What the exercise asks: I need the records below retyped exactly.

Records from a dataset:
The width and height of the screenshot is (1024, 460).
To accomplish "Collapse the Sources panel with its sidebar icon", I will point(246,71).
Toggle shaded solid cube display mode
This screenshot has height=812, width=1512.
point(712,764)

Answer to the problem:
The width and height of the screenshot is (1024, 460).
To accomplish "Collapse the Sources panel with its sidebar icon", I will point(246,71).
Toggle shaded solid cube display mode
This screenshot has height=812, width=1512.
point(712,764)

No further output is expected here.